To address this problem, a crucial contribution comes from the recent work aiming at designing novel network topologies optimized not only in terms of accuracy but also for computational and memory costs [10, 17, 23] . In addition, a variety of compression techniques can be applied to further shrink a trained model. Among these, the quantization of either activations values and parameters to a low-bitwidth format, i.e. 8 bit or less, is extremely effective because, besides reducing the memory footprint, it allows to operate with low precision integer operations, which can be efficiently mapped on the limited instruction-set of tiny microcontrollers. Figure 1 highlights the typical development flow to deploy a deep network design into a resource-constrained device. A pretrained network f (x) is quantized by means of an initial device-aware fine tuning process, which can include also a re-training step. The resultant fake-quantized model g(x), emulating quantized values during the forward pass, is turned into an integer-only deployment model g (x) by means of an additional optimization step. Ideally, loss(g (x)) = loss(g(x)) = loss(f (x)). The state-of-the-art methodology for training a quantized integer-only model is currently integrated within the Tensorflow framework, which shows a low accuracy degradation when targeting 8 bit implementations [11] . This compression level is however not sufficient to bring complex models with high accuracy into memory-constrained microcontroller. As an example, a 8 bit MobilenetV1 [10] with the highest accuracy requires more than 4 MB of embedded memory, which is prohibitive for the majority of microcontroller devices available. To this end, a more aggressive sub-byte quantization methodology is needed, combined with novel techniques for deriving integer-only inference models.
In this work, we present a methodology for quantizing deep networks based on a mixed-precision scheme. The selection of the bit precision of every individual tensor is automated such as to satisfy the memory limitations of a given device. Moreover, we improve the methodology [11] for integeronly inference networks to support sub-byte per-channel quantization.
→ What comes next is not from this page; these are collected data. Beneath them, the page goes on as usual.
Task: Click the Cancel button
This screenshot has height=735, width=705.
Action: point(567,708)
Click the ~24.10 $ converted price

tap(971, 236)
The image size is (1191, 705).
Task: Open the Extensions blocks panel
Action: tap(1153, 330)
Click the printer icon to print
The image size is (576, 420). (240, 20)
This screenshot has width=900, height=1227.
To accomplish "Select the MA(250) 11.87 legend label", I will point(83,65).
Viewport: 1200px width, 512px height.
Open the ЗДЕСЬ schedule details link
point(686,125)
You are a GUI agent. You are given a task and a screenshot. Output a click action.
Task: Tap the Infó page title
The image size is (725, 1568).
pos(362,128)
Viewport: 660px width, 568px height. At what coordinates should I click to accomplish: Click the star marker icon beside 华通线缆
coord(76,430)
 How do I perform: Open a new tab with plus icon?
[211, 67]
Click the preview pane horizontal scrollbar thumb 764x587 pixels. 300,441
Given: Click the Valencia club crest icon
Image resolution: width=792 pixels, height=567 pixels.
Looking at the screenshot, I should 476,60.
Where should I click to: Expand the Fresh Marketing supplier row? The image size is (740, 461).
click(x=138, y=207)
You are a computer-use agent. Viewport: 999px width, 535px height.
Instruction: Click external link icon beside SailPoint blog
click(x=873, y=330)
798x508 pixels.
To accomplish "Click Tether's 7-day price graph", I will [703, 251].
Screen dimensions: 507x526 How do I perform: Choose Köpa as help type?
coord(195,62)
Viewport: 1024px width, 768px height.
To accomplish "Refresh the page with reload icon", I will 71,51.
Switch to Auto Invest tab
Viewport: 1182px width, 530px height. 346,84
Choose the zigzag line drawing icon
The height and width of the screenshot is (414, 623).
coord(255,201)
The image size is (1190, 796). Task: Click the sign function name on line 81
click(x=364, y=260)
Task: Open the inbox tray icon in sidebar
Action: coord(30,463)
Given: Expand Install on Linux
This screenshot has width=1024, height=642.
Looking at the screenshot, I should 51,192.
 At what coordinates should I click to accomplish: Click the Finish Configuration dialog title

Our experimental evaluation is conducted over the MobilenetV1 family networks on Imagenet [10] . We argue that this is a representative problem for tiny microntrollers, not yet solved [12] and much harder than quantizing over-parameterized networks [2] . This paper places the following contributions: i) We introduce the Integer Channel-Normalization (ICN) activation layer to achieve an efficient conversion of the fake-quantized graph, also exploiting per-channel quantization and optimized quantization-aware training strategies, into an integer-only deployment graph. ii) We present a mixed-precision quantization methodology driven by the memory constraints of a target architecture, which aims at selecting the bit precision of every weight and activation tensor of an integer-only network. iii) We studied the latency-accuracy tradeoff on iso-memory mixed-precision networks belonging to the MobilenetV1 family when running on a STM32H7 microcontroller device.
Our methodology demonstrates an integer-only deployment of a MobilenetV1 network on a STM32H7 microcontroller with 68% Top1 accuracy, which is 8% higher than previous reported 8 bit integer-only implementations [11] .
Related Work
Quantized Neural Networks. Early works on quantization of deep networks targeted 16 bits fixed-point implementations [15] , which result in an almost lossless approximation of full-precision trained networks, or extreme binarized networks, which, despite the fascinating low-computational and memory requirements, showed major accuracy losses when applied on image classification benchmarks [4, 19] . Several studies demonstrated that 8 bit quantization of weights and activations results in a good trade-off between latency, compression and a near-zero accuracy degradation, also if applied to efficient Imagenet classification networks [11, 18, 12] . Among the employed methodologies, TensorRT [18] approximates the parameters tensor by the minimization of the KL divergence metric between quantized and full-precision values. On the contrary, [11] quantizes values within a range defined by the tensor min and max values. Concerning activations, the PACT approach [2] demonstrated the highest efficiency by leveraging backpropagation to learn the quantization ranges. Recently, to fit stringent memory requirements, more aggressive sub-byte precision quantization approaches, i.e. less than 8 bit, are under investigation [3, 12, 6, 13, 16] . The works [12, 6] exploits learning-based approaches for determining the quantization ranges of activation and weights at low-bitwidth precision. State-of-the-art accuracy level on the efficient MobilenetV1 model has been reported by [13, 16] , by making use of per-channel quantization when moving to 4 bits precision. It is also worth to mention as non-uniform quantizers have resulted as the best approximators when reducing the bit precision [24, 22, 9] . However, a high-precision (floating point) arithmetic is needed on uncompressed values within the datapath, hence these methods results not suitable for the microcontroller domain. In this work, we leverage existing techniques and show the insights, concerning either computational and memory aspects, when bringing fake-quantized networks to the integer-only arithmetic domain, which is not taken into consideration by this class of works.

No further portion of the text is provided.